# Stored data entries

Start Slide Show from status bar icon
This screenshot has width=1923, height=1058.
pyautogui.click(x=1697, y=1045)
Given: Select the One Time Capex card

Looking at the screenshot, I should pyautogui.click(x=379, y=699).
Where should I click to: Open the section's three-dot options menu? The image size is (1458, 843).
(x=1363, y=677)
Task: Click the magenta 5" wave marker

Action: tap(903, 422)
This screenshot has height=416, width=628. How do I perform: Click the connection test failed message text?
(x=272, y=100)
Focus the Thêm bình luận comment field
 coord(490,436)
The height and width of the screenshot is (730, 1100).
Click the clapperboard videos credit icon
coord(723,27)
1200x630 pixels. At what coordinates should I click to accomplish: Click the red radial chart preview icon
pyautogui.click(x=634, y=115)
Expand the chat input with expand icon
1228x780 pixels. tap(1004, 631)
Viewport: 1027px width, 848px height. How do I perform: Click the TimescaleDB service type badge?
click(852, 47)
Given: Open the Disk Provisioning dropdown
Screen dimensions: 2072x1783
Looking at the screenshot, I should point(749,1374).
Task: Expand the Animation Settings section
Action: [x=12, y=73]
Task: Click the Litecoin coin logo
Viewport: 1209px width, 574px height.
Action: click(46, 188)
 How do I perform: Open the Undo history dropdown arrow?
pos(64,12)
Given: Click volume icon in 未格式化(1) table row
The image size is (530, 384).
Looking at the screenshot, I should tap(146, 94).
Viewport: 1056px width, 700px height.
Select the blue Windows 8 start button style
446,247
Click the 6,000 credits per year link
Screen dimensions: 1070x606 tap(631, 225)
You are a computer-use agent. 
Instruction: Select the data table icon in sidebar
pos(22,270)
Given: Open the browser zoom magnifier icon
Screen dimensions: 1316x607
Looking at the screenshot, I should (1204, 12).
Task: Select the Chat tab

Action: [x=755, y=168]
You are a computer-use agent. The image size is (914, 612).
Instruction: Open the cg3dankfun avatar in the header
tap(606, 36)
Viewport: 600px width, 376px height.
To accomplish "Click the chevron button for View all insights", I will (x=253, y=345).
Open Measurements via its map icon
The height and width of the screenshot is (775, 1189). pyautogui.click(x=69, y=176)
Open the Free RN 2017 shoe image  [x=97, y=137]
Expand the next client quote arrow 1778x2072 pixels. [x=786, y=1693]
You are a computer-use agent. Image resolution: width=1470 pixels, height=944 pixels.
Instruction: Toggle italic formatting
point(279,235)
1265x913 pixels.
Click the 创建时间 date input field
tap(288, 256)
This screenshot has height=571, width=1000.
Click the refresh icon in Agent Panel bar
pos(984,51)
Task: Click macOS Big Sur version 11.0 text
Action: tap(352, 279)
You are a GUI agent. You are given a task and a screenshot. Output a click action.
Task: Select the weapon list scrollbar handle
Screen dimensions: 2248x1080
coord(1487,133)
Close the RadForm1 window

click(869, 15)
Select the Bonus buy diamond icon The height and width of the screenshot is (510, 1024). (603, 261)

# INSTRUCTIONS TO FOLLOW
The required answer is every line of the data, duplicated exactly.

# RESULT OF THIS EXERCISE
Start Slide Show from status bar icon
This screenshot has width=1923, height=1058.
pyautogui.click(x=1697, y=1045)
Given: Select the One Time Capex card

Looking at the screenshot, I should pyautogui.click(x=379, y=699).
Where should I click to: Open the section's three-dot options menu? The image size is (1458, 843).
(x=1363, y=677)
Task: Click the magenta 5" wave marker

Action: tap(903, 422)
This screenshot has height=416, width=628. How do I perform: Click the connection test failed message text?
(x=272, y=100)
Focus the Thêm bình luận comment field
 coord(490,436)
The height and width of the screenshot is (730, 1100).
Click the clapperboard videos credit icon
coord(723,27)
1200x630 pixels. At what coordinates should I click to accomplish: Click the red radial chart preview icon
pyautogui.click(x=634, y=115)
Expand the chat input with expand icon
1228x780 pixels. tap(1004, 631)
Viewport: 1027px width, 848px height. How do I perform: Click the TimescaleDB service type badge?
click(852, 47)
Given: Open the Disk Provisioning dropdown
Screen dimensions: 2072x1783
Looking at the screenshot, I should point(749,1374).
Task: Expand the Animation Settings section
Action: [x=12, y=73]
Task: Click the Litecoin coin logo
Viewport: 1209px width, 574px height.
Action: click(46, 188)
 How do I perform: Open the Undo history dropdown arrow?
pos(64,12)
Given: Click volume icon in 未格式化(1) table row
The image size is (530, 384).
Looking at the screenshot, I should tap(146, 94).
Viewport: 1056px width, 700px height.
Select the blue Windows 8 start button style
446,247
Click the 6,000 credits per year link
Screen dimensions: 1070x606 tap(631, 225)
You are a computer-use agent. 
Instruction: Select the data table icon in sidebar
pos(22,270)
Given: Open the browser zoom magnifier icon
Screen dimensions: 1316x607
Looking at the screenshot, I should (1204, 12).
Task: Select the Chat tab

Action: [x=755, y=168]
You are a computer-use agent. The image size is (914, 612).
Instruction: Open the cg3dankfun avatar in the header
tap(606, 36)
Viewport: 600px width, 376px height.
To accomplish "Click the chevron button for View all insights", I will (x=253, y=345).
Open Measurements via its map icon
The height and width of the screenshot is (775, 1189). pyautogui.click(x=69, y=176)
Open the Free RN 2017 shoe image  [x=97, y=137]
Expand the next client quote arrow 1778x2072 pixels. [x=786, y=1693]
You are a computer-use agent. Image resolution: width=1470 pixels, height=944 pixels.
Instruction: Toggle italic formatting
point(279,235)
1265x913 pixels.
Click the 创建时间 date input field
tap(288, 256)
This screenshot has height=571, width=1000.
Click the refresh icon in Agent Panel bar
pos(984,51)
Task: Click macOS Big Sur version 11.0 text
Action: tap(352, 279)
You are a GUI agent. You are given a task and a screenshot. Output a click action.
Task: Select the weapon list scrollbar handle
Screen dimensions: 2248x1080
coord(1487,133)
Close the RadForm1 window

click(869, 15)
Select the Bonus buy diamond icon The height and width of the screenshot is (510, 1024). (603, 261)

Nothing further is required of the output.